Y desde luego, lo que hace especial al proyecto no es solo la escala. Es que, sorprendentemente, trabaja con una planta que durante décadas se creyó prácticamente imposible de reproducir a mano. Una especie de crecimiento tan lento que un error de plantación no tiene arreglo en años.
La posidonia, la planta submarina de Baleares que produce más oxígeno que la selva amazónica
La especie en cuestión es la posidonia oceánica, una planta exclusiva del mar Mediterráneo y candidata seria al título de organismo más subestimado del planeta. Cada metro cuadrado de pradera libera hasta 20 litros de oxígeno al día y captura CO₂ con una eficiencia dieciséis veces superior a la de los bosques tropicales.
Entre el 20% y el 25% de todas las especies mediterráneas de interés ecológico y económico dependen de sus praderas.
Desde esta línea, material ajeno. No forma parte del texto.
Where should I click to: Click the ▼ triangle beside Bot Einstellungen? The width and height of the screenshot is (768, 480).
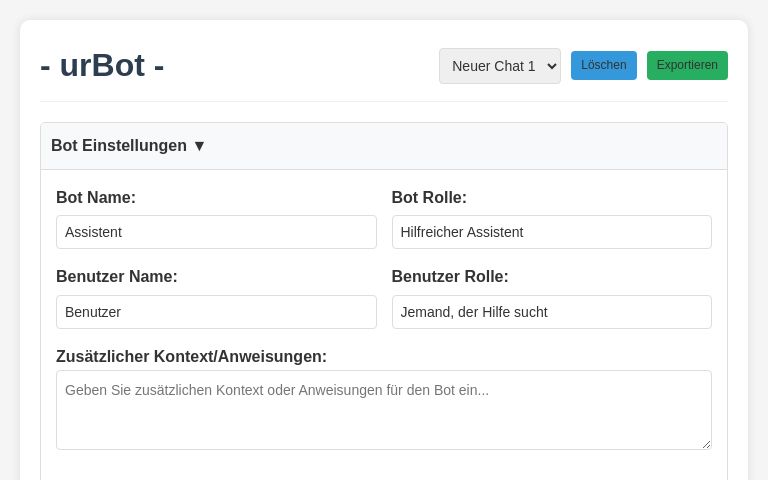tap(199, 146)
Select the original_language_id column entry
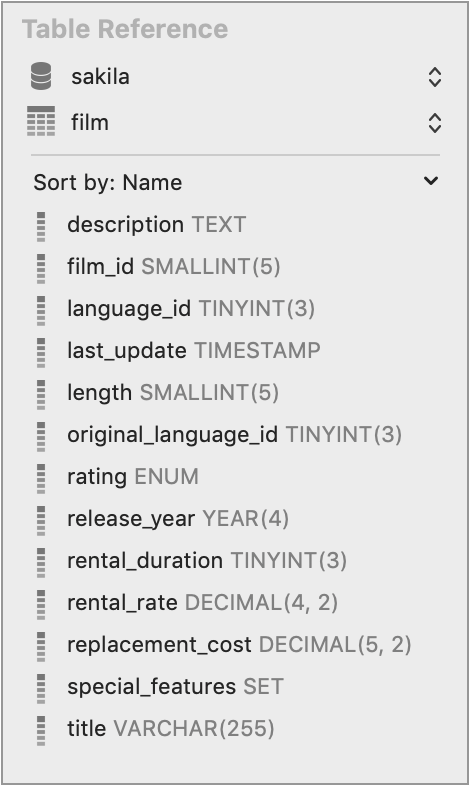This screenshot has height=786, width=470. [x=234, y=435]
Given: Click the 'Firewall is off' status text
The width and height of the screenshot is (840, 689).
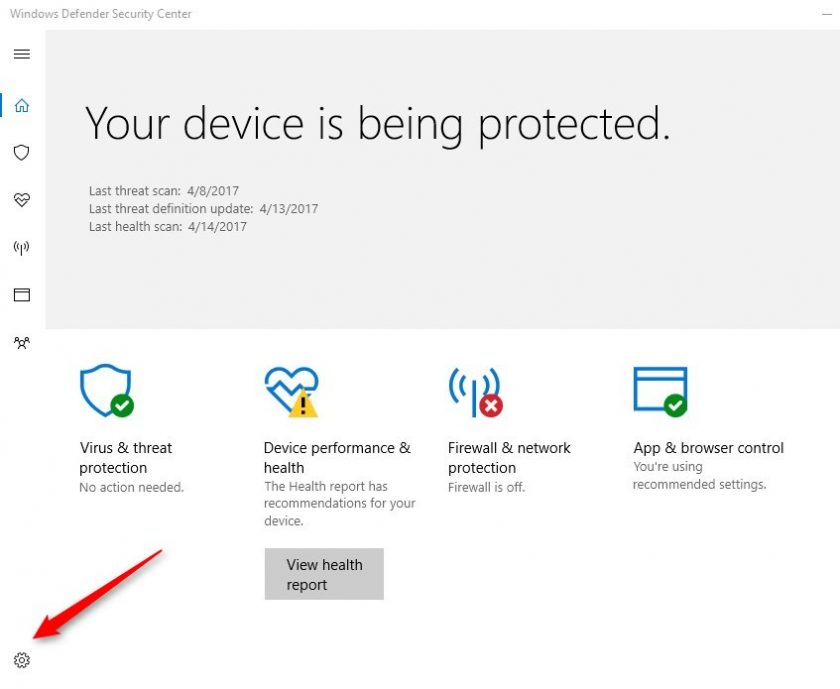Looking at the screenshot, I should (x=486, y=487).
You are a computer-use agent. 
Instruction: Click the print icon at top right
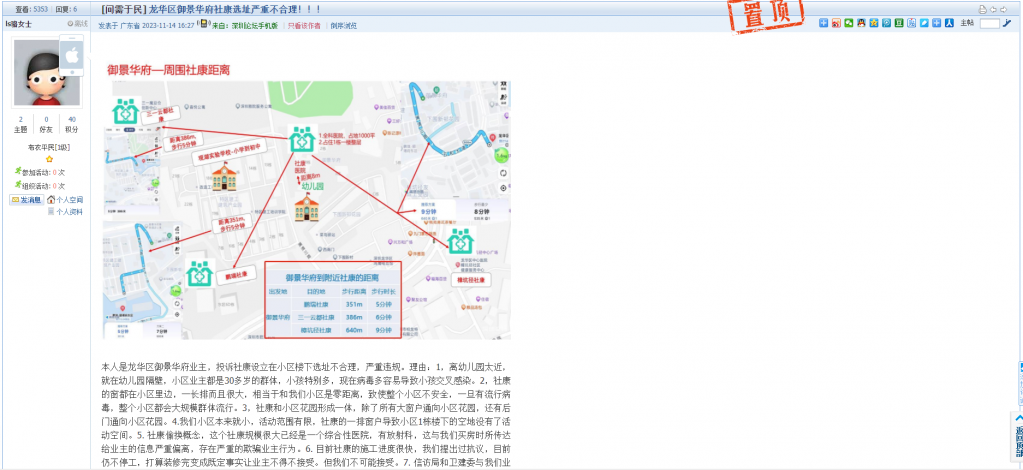point(982,9)
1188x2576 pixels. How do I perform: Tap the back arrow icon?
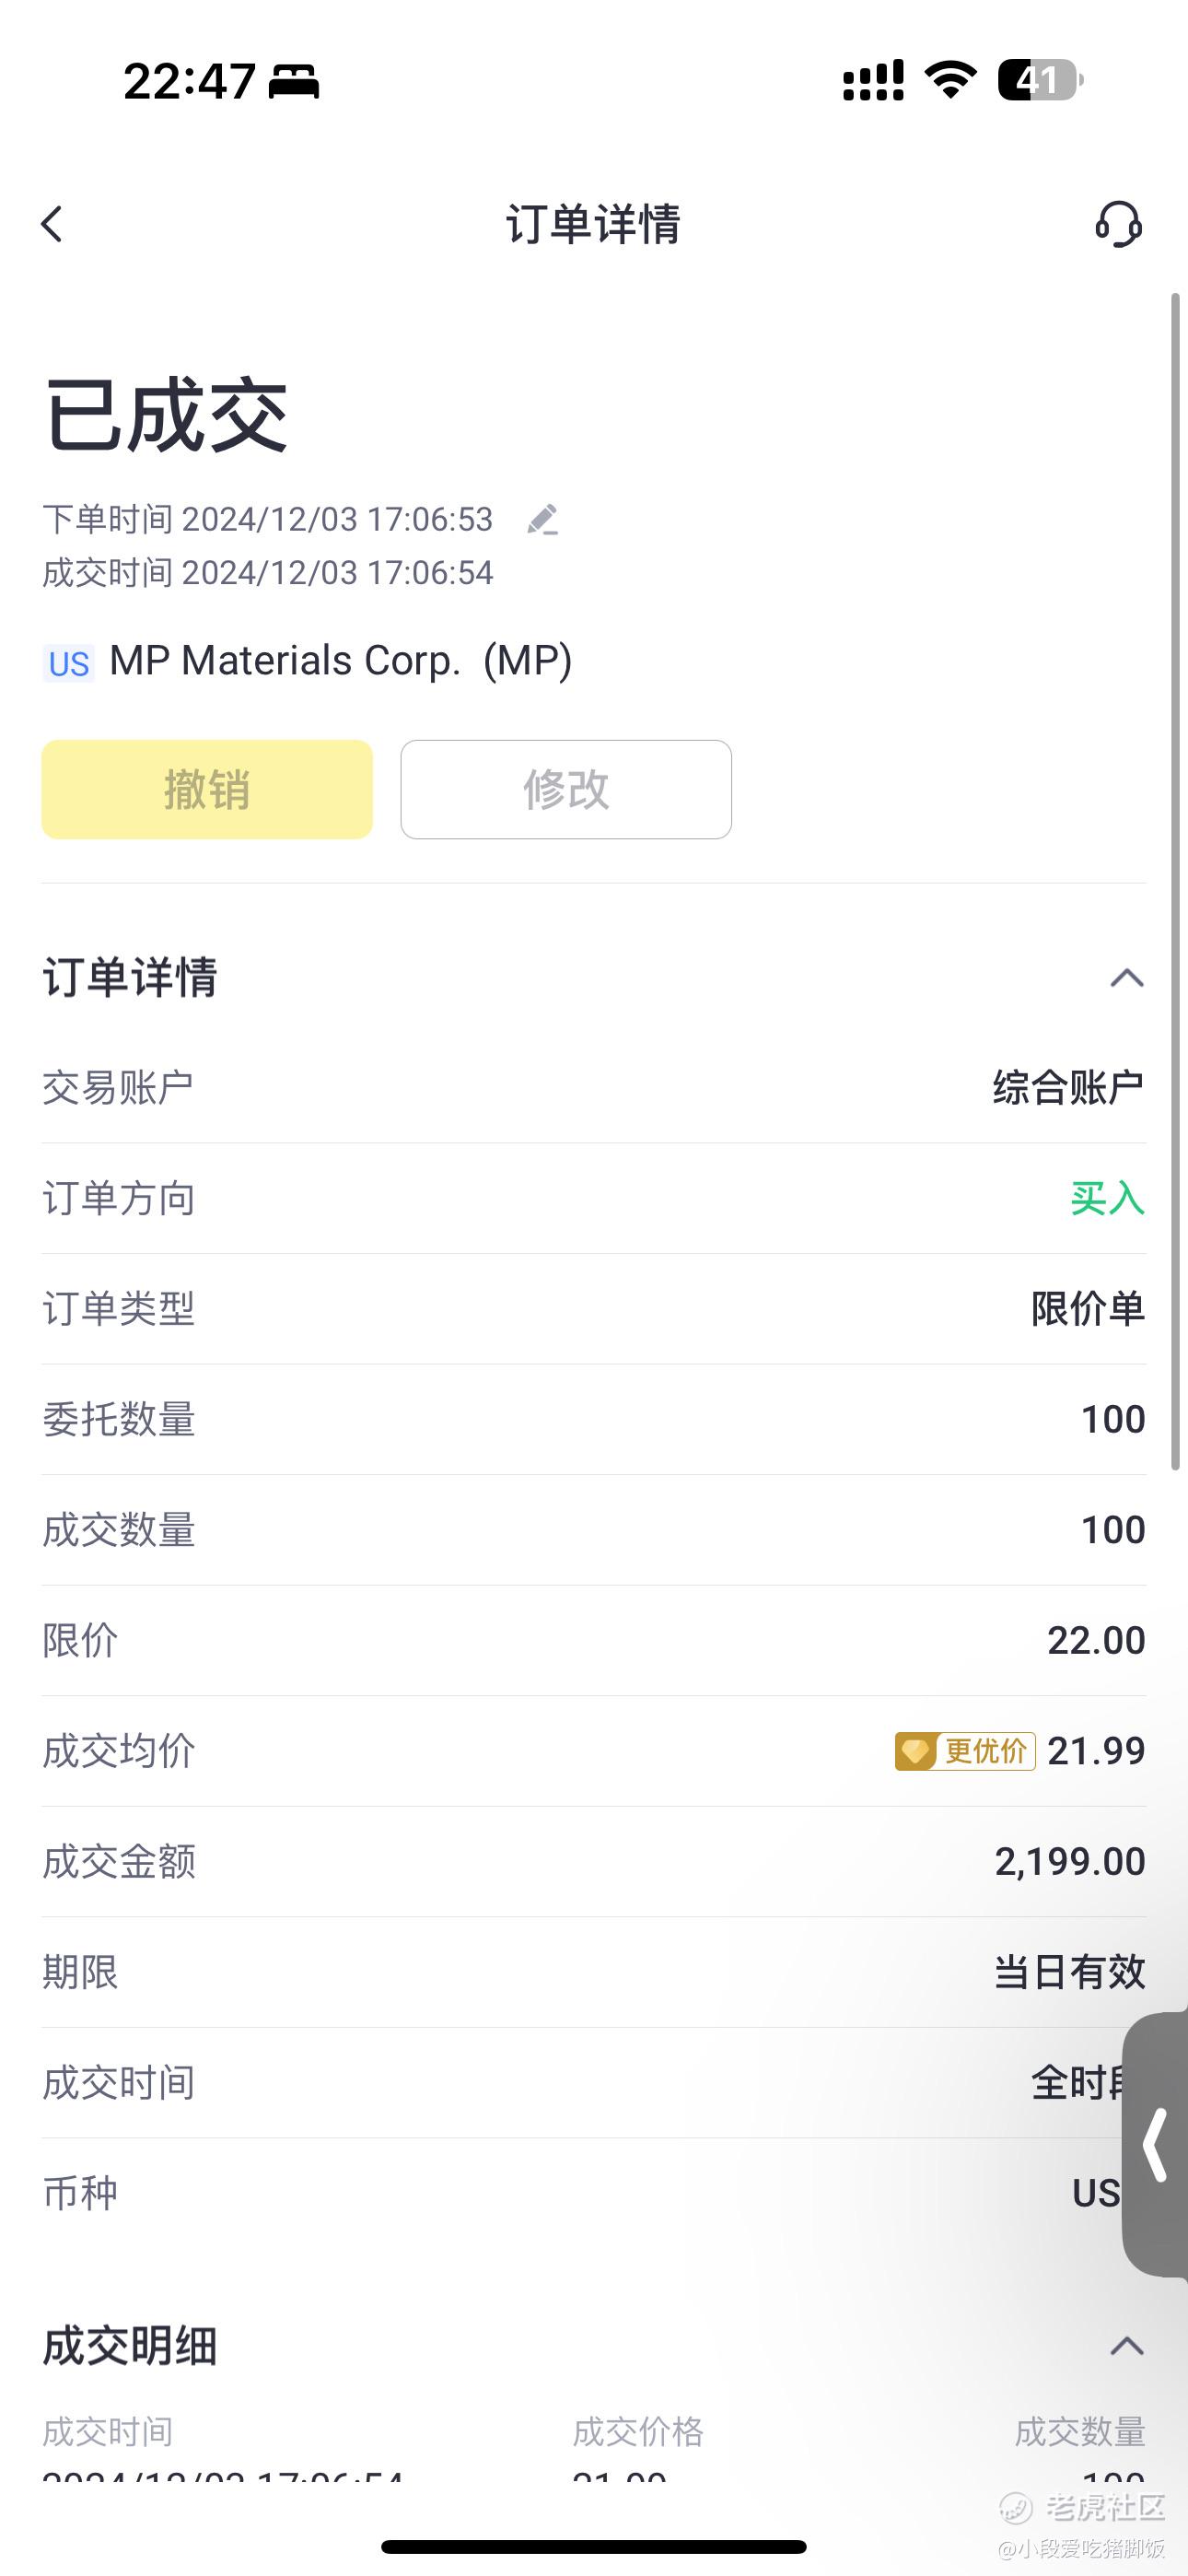pyautogui.click(x=52, y=224)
Las que existen entre Ibiza y Formentera fueron declaradas Patrimonio de la Humanidad por la Unesco en 1999.
En Ses Salines, el 80% de la arena de las playas procede directamente de esta planta, que al morir y desintegrarse genera arrecifes de hasta cinco metros de altura que protegen la costa del oleaje.
El problema es que crece a razón de dos o tres centímetros por año. En el Mediterráneo occidental, las praderas han perdido el 34% de su superficie en los últimos 50 años. Entre 2008 y 2012, en solo cuatro años, algunas zonas registraron pérdidas de entre el 20% y el 40%.
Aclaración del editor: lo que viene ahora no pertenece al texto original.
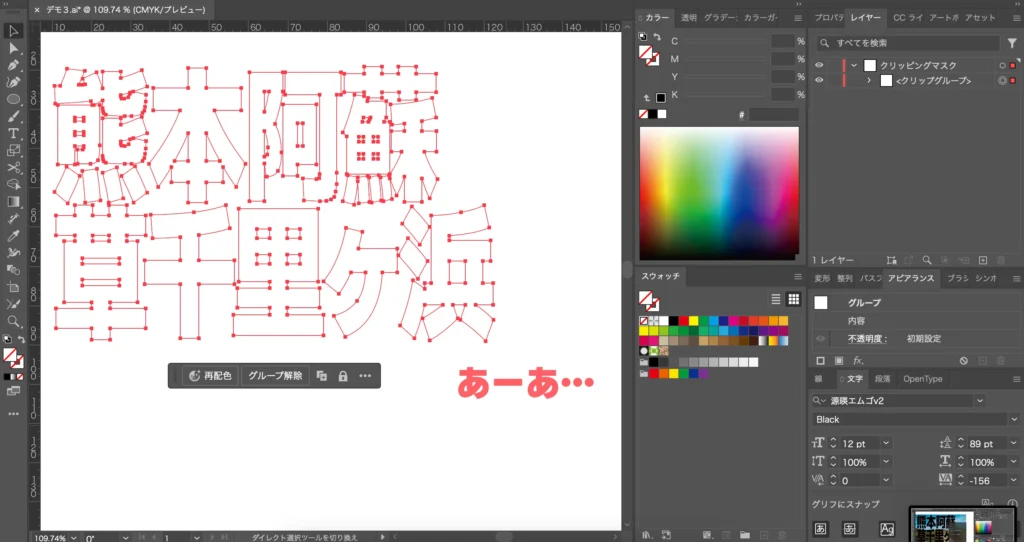
Task: Collapse the クリッピングマスク layer tree
Action: 854,65
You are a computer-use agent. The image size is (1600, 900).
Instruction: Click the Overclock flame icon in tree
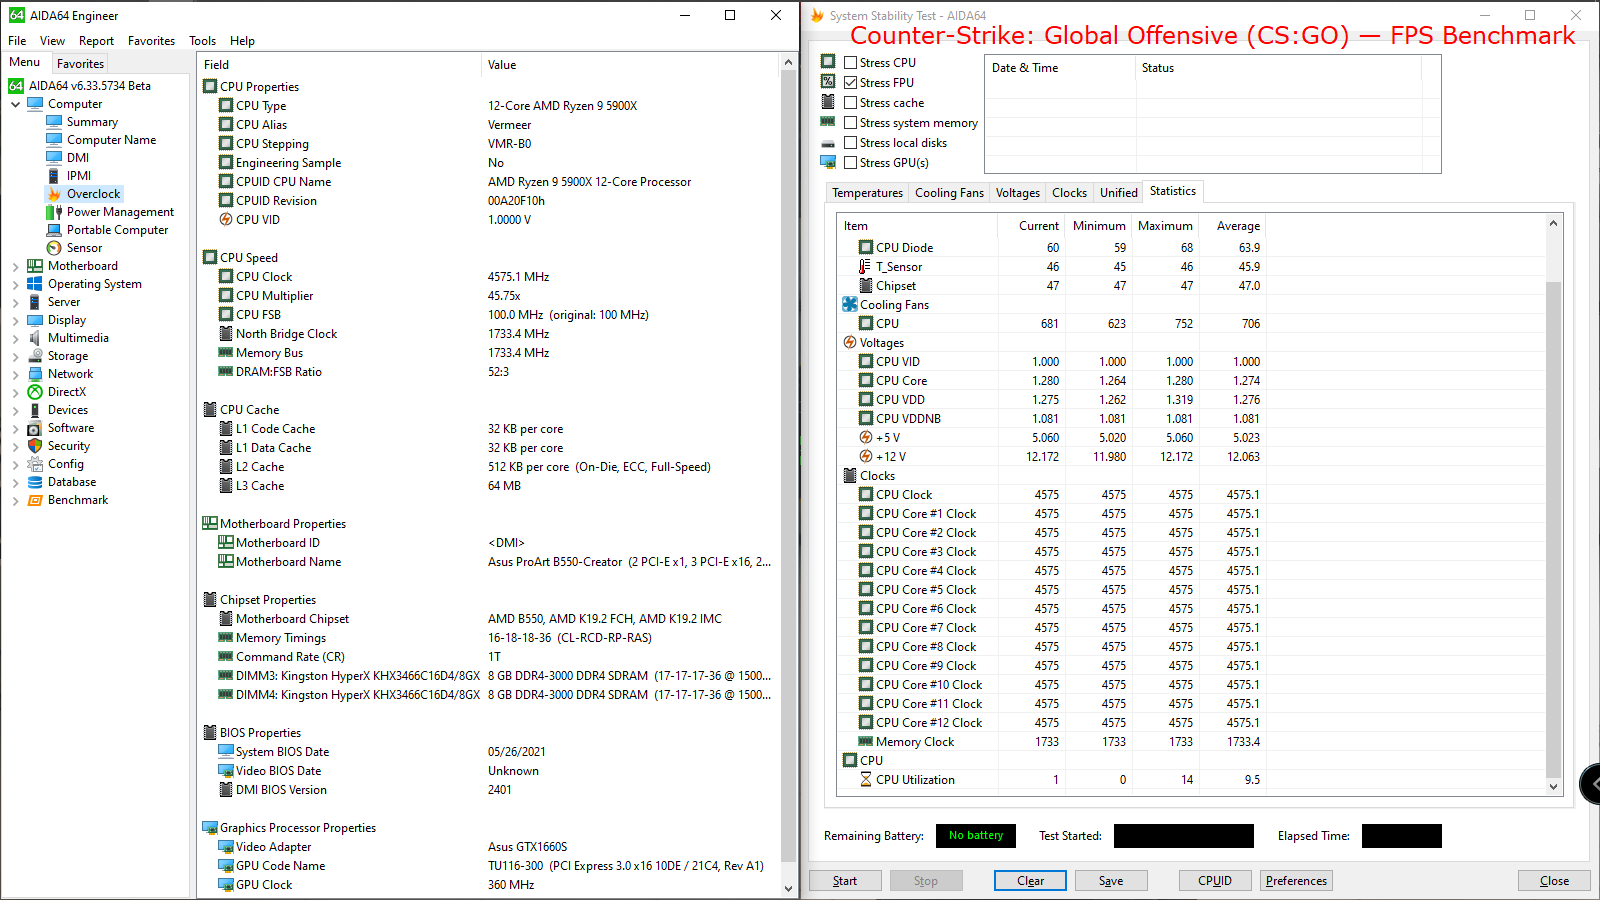pyautogui.click(x=54, y=194)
Manu San Félix y los 10.000 voluntarios que están replantando el fondo del Mediterráneo
El biólogo marino Manu San Félix fundó la Asociación Vellmarí en Mallorca con un propósito muy preciso: demostrar que la posidonia puede replantarse con éxito a escala significativa.
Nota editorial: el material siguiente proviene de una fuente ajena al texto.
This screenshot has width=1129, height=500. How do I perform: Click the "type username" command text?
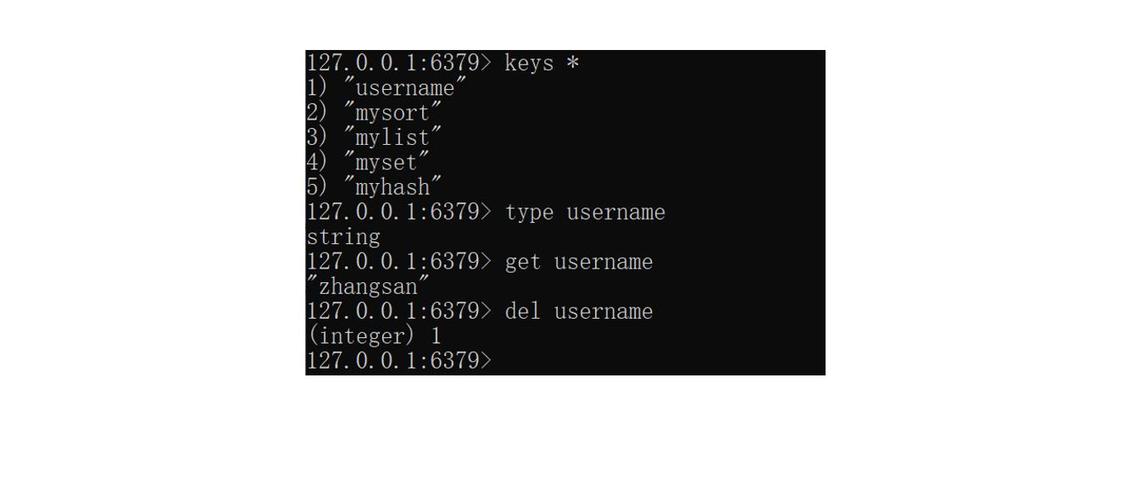click(585, 212)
Desde 2021, el proyecto ha plantado más de 86.000 ejemplares en el fondo de Ses Salines y ha restaurado cerca de 3.000 metros cuadrados de pradera, con una tasa de supervivencia superior al 92%.
En esa cifra hay más de 10.000 personas. Buceadores profesionales y voluntarios sin formación específica han participado en campañas de siembra submarinas que combinan rigor científico con la lógica de la participación ciudadana.
El objetivo para 2026 es alcanzar los 100.000 ejemplares plantados en un solo año, una cifra que hace cinco años habría sonado a ciencia ficción en el campo de la restauración marina.
La meta de fondo de San Félix va más allá: proteger el 30% de las aguas mediterráneas españolas antes de 2030, en línea con los compromisos internacionales de conservación. El proyecto de posidonia oceánica es, en ese contexto, mucho más que jardinería submarina.
Las amenazas sobre los fondos de Baleares: ¿Por qué es tan difícil este objetivo medioambiental?
Plantar posidonia bajo el mar no tiene nada de sencillo. Los buceadores recogen fragmentos de rizoma que se han desprendido de forma natural (sin dañar las praderas existentes), los trasladan al área de restauración y los fijan al sustrato rocoso con pequeños clavos y alambre de aluminio biodegradable.
Las raíces empiezan a desarrollarse a los seis meses y la planta queda anclada por sí sola al cabo de un año.
El mayor desafío es meramente físico: mantener el brote fijo mientras las corrientes submarinas tiran de él de forma continua. Y es que, a diferencia de la jardinería en tierra, no hay riego ni abono. Solo paciencia y corrientes.
Entre tanto, las amenazas que empujaron a la posidonia al declive siguen activas. El fondeo indiscriminado de embarcaciones destroza en minutos lo que tarda décadas en crecer. A eso se suman la pesca de arrastre, los vertidos de aguas residuales y la acuicultura intensiva.
Así, en Baleares, la presión turística añade una capa de dificultad extra. Cada verano, miles de embarcaciones anclan sobre praderas que ya estaban en retroceso.